Je suis assez critique à l'encontre du 2° bis de l'article 28 de la loi de 1986 qui a imposé des malus et des dispositions particulièrement lourdes aux radios musicales, parce qu'à force d'imposer des contraintes à ces radios, nous verrons les adolescents ne plus écouter que des programmes musicaux sans aucune présentation ni contextualisation. Il faut bien se rendre compte que nous sommes au centre d'un ensemble et que nous devons tenir compte de considérations très dissemblables.
Je suis parfaitement conscient qu'une seule loi est restée en souffrance : celle prescrivant la diffusion des langues régionales. Nous sommes attachés à ces langues, comme nous le sommes d'ailleurs à la francophonie. Si le législateur nous indique cette direction, nous n'aurons aucun état d'âme à la suivre.

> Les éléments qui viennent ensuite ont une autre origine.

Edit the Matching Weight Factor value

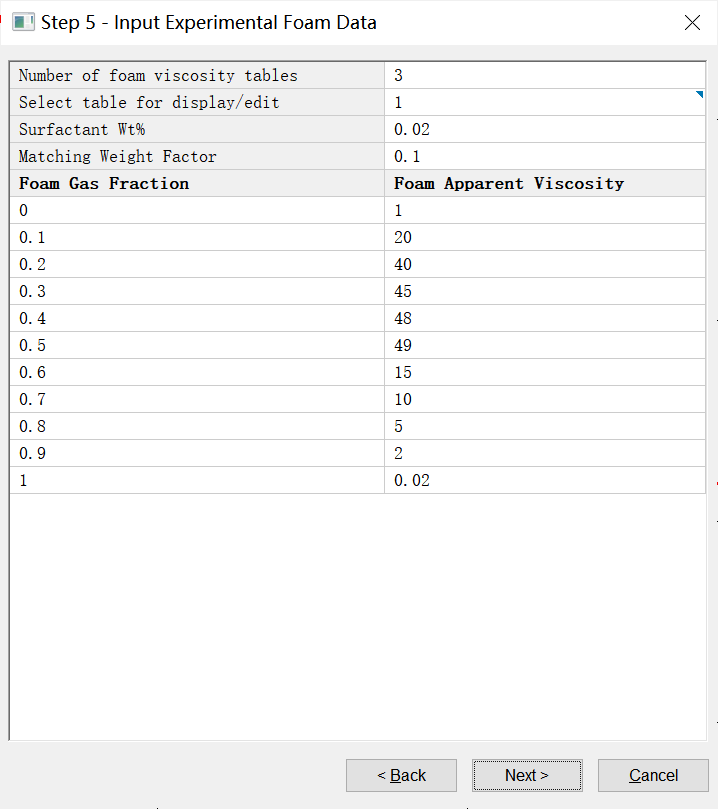click(x=544, y=156)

S'agissant du contrôle de YouTube, nous sommes exactement face au problème que j'ai mentionné d'emblée, concernant le périmètre de notre régulation. Nous avons pensé que nous pouvions y inclure un certain nombre de chaînes YouTube qui se définissent par un cumul de critères, dont un article du code général des impôts en réalité sans rapport avec le problème posé. Nous avons mis en cause des émissions qui rendent « pompette », sans contentieux devant le Conseil d'État, ce qui fait que nous ne savons pas quelle serait sa position juridique. Notre effort, au sein de la négociation qui se déroule en ce moment au niveau européen, est de faire en sorte que la définition des acteurs permette le plus aisément possible de les ranger dans la catégorie dite des services de médias audiovisuels à la demande (SMAD), mais cette question est encore en suspens. La Commission européenne a une position en retrait, le Parlement une position active ; quant au Conseil de l'Union, il a été assez audacieux sous la présidence maltaise, le 23 juin dernier, mais je ne peux prédire ce qu'il en sera de la prochaine présidence.

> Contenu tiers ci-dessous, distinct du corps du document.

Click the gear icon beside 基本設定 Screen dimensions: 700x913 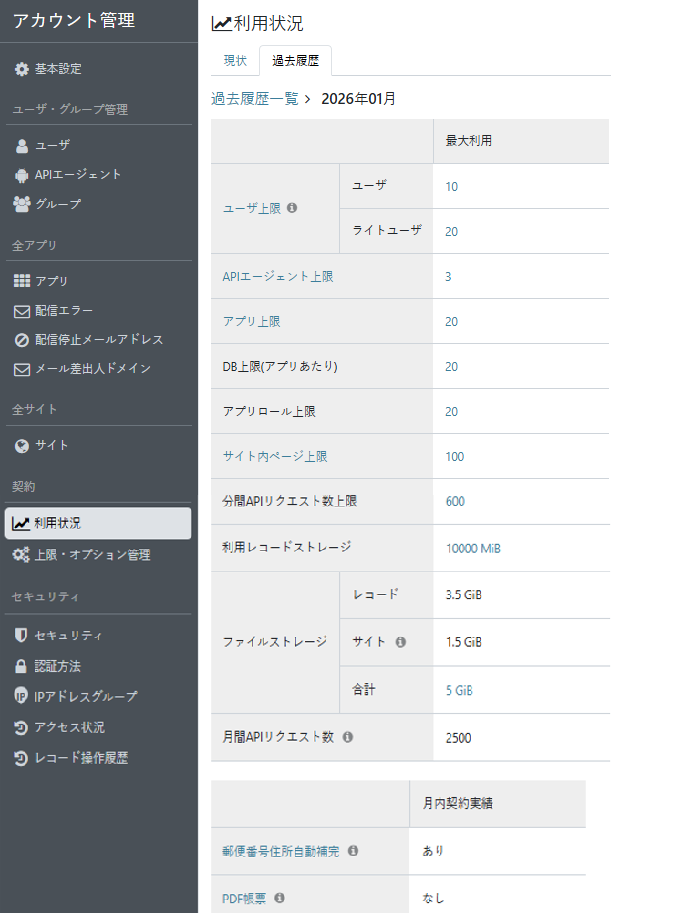click(22, 69)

Avec les chaînes YouTube, nous sommes exactement à la limite entre les chaînes au sens de la loi de 1986 et des chaînes à la périphérie de notre action. Il existe d'autres limites périphériques : par exemple, une jurisprudence de la Cour européenne des droits de l'homme d'octobre 2015 juge que les sites vidéo des radios et des organes de presse sans rapport direct avec le contenu éditorial de ces radios et organes sont des contenus audiovisuels et peuvent dès lors être soumis à la régulation. Nous plaidons pour que la régulation soit étendue à l'ensemble des services audiovisuels, numériques ou non, car il nous semble qu'un principe de neutralité technologique doit l'emporter : ce n'est pas le mode de diffusion qui importe mais les programmes.